At 8:40 a.m. on a Monday, our support inbox lit up with the same complaint: “I got the payment reminder, but my receipt still shows pending.” The push had arrived. The data sync had not. By lunch, product called it a notification bug. It was actually a background work design bug, and Android was doing exactly what we asked, not what we intended.
This is a practical Android 16 runbook for teams that need background task reliability without draining battery or abusing system privileges. The core idea is simple: let push wake the app only when needed, do the minimum immediate work, and hand off durable work to WorkManager with explicit quota behavior.

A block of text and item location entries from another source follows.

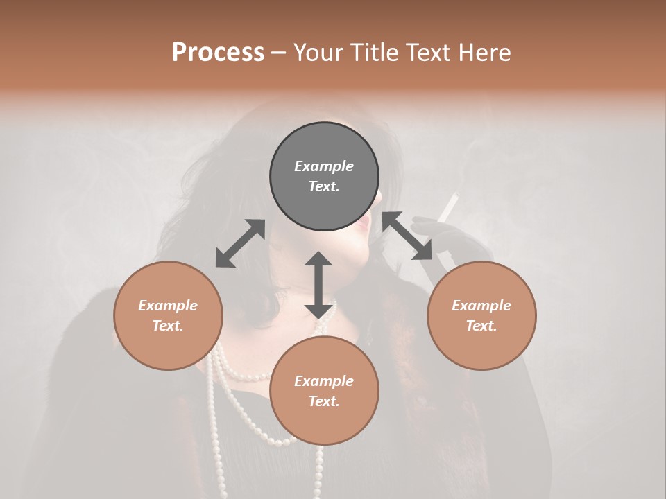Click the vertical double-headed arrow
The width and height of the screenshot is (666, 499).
(318, 285)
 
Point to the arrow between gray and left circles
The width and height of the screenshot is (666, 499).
(240, 243)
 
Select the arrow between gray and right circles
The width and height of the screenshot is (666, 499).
(407, 236)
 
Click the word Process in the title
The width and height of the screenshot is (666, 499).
(218, 53)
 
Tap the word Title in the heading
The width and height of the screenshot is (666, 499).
(375, 53)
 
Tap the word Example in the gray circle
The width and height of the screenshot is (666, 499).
(324, 166)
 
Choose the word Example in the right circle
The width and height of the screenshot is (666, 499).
(481, 306)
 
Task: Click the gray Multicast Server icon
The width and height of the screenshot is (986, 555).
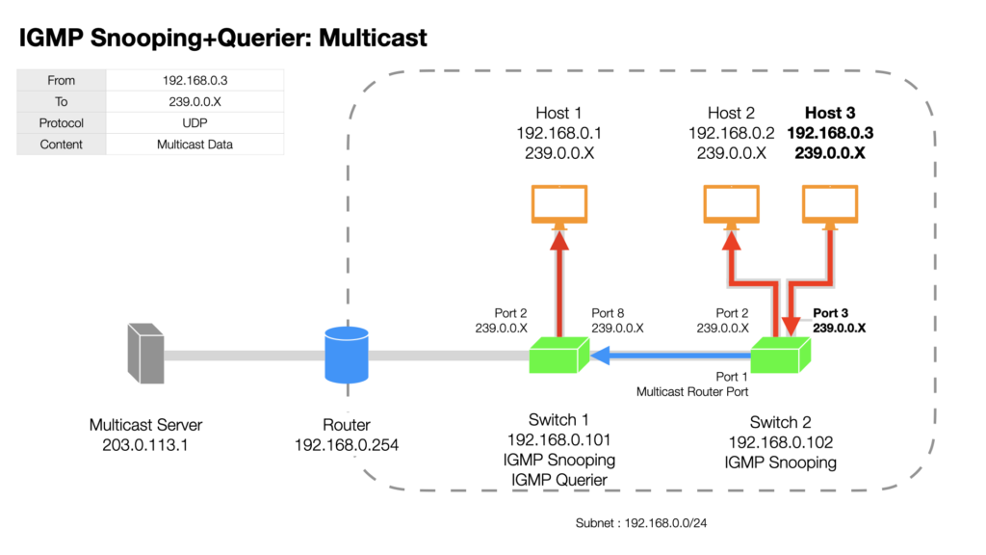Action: tap(146, 354)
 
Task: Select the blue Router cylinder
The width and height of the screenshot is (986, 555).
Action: tap(347, 355)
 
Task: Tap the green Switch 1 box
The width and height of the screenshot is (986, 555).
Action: tap(559, 355)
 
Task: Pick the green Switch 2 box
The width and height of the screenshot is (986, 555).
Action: tap(780, 355)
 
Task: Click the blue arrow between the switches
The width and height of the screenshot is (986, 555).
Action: tap(671, 356)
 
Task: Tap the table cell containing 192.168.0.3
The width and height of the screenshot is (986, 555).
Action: tap(195, 81)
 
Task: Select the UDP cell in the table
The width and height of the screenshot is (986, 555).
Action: tap(195, 123)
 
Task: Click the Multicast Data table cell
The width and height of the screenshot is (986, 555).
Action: tap(195, 145)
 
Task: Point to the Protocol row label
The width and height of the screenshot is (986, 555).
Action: tap(61, 123)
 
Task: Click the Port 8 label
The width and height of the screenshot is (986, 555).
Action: tap(608, 313)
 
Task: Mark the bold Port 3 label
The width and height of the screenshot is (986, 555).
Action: tap(830, 313)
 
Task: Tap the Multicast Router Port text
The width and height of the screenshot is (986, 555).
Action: tap(692, 391)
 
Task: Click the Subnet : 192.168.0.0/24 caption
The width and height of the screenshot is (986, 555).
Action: tap(640, 523)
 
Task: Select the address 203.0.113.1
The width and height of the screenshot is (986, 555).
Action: tap(145, 445)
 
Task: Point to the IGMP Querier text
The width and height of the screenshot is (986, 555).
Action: tap(559, 480)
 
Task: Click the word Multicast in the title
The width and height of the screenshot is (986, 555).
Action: tap(373, 38)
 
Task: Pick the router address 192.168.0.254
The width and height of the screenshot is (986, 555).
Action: tap(347, 445)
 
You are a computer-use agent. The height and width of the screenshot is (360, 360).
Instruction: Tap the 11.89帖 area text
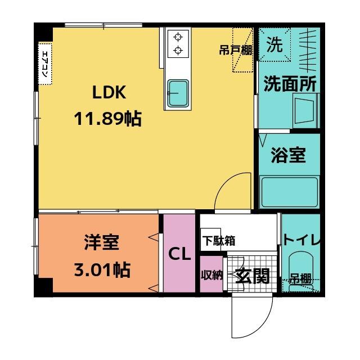point(107,119)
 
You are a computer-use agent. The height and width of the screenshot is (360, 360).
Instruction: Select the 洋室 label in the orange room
point(102,244)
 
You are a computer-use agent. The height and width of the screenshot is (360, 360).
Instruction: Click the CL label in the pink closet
point(180,254)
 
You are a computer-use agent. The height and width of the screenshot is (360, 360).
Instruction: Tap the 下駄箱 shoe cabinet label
point(219,241)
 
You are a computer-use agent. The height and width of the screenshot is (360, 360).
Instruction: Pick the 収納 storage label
point(212,275)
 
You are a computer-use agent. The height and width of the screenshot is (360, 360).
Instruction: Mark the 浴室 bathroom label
point(288,156)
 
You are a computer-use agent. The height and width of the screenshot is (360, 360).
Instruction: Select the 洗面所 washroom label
point(290,84)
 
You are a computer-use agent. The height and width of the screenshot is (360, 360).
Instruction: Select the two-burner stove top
point(178,44)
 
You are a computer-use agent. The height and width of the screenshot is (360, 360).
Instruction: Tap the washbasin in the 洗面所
point(305,112)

If this sounds close to your stack, you might also like our guides on Android startup performance under real-world conditions, mobile deep linking fallbacks, queue discipline on the backend, and idempotent event ingestion in PHP.
Why teams still lose reliability on modern Android
Most failures come from one of three assumptions:
- “A high-priority push guarantees full processing.” It does not. Firebase documents a short processing window in
onMessageReceived. If you try to do heavy network work there, you risk being cut off mid-flight. - “If the device sleeps, the sync will run anyway.” Under Android Doze mode, background network and jobs are constrained. Non-urgent work gets deferred.
- “Expedited means unlimited fast lane.” WorkManager expedited jobs are quota-limited and can fall back depending on your out-of-quota policy.
So the goal is not to “beat” Android power management. The goal is to design a pipeline that remains correct under those constraints.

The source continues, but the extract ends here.